Volume 2, Number 3
Air Traffic Control Development at Lincoln Laboratory
For nearly two decades Lincoln Laboratory has carried out a series of major programs in air traffic control for the Federal Aviation Administration. The programs have developed systems that improve surveillance, communications, collision avoidance, and severe-weather sensing. These systems are now beginning to be installed at airports around the country in support of air traffic control. Recently. major new programs have been initiated to enhance the efficiency and capacity of aircraft operations in the terminal area and on the airport surface.
The Mode S Beacon Radar System
Air traffic controllers rely on primary and secondary radars to locate and identify aircraft.

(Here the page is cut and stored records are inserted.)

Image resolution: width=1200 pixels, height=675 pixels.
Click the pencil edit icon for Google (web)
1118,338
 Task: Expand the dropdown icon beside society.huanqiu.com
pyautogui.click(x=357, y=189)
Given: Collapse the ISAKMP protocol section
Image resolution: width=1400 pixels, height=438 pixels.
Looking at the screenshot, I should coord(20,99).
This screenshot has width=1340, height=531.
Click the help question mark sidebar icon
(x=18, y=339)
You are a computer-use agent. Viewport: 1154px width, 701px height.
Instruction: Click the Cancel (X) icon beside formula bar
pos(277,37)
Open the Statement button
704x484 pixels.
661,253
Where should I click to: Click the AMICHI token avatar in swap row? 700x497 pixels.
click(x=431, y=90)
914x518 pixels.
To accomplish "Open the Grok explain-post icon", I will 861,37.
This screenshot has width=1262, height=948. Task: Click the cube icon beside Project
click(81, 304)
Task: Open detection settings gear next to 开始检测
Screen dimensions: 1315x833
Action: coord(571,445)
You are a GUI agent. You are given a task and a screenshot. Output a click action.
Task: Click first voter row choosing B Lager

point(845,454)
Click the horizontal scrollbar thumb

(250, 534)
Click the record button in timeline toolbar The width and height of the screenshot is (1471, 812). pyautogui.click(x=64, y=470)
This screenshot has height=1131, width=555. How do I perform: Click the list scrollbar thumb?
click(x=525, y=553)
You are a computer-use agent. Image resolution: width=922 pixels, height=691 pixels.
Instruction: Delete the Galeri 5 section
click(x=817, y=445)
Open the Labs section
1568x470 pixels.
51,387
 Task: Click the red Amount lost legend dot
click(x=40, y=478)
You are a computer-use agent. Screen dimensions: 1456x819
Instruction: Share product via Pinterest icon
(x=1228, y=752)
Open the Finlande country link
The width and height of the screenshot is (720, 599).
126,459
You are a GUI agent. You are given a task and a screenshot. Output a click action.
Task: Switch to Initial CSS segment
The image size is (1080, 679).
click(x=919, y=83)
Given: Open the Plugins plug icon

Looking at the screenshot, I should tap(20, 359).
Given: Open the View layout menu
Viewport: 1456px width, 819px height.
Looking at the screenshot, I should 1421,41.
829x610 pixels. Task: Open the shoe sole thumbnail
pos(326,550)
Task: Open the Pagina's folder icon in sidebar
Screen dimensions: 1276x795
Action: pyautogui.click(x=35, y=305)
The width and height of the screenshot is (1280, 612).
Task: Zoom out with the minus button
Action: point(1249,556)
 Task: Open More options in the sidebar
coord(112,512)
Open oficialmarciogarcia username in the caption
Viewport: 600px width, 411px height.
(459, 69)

Secondary, or beacon, radars require aircraft to carry devices called transponders that enhance surveillance echoes and provide data links. Airports currently use a secondary-radar system known as the Air Traffic Control Radar Beacon System (ATCRBS). However, ATCRBS has limitations in dense-traffic conditions, and the system's air-to-ground data link is limited. In response to these shortcomings, Lincoln Laboratory has developed the Mode Select Beacon System (referred to as Mode S), a next-generation system that extensive laboratory and field testing has validated. In addition to significant surveillance improvements, Mode S provides the general-purpose ground-air-ground data link necessary to support the future automation of air traffic control (ATC). The Federal Aviation Administration (FAA) is currently installing the system with initial operation scheduled for 1991.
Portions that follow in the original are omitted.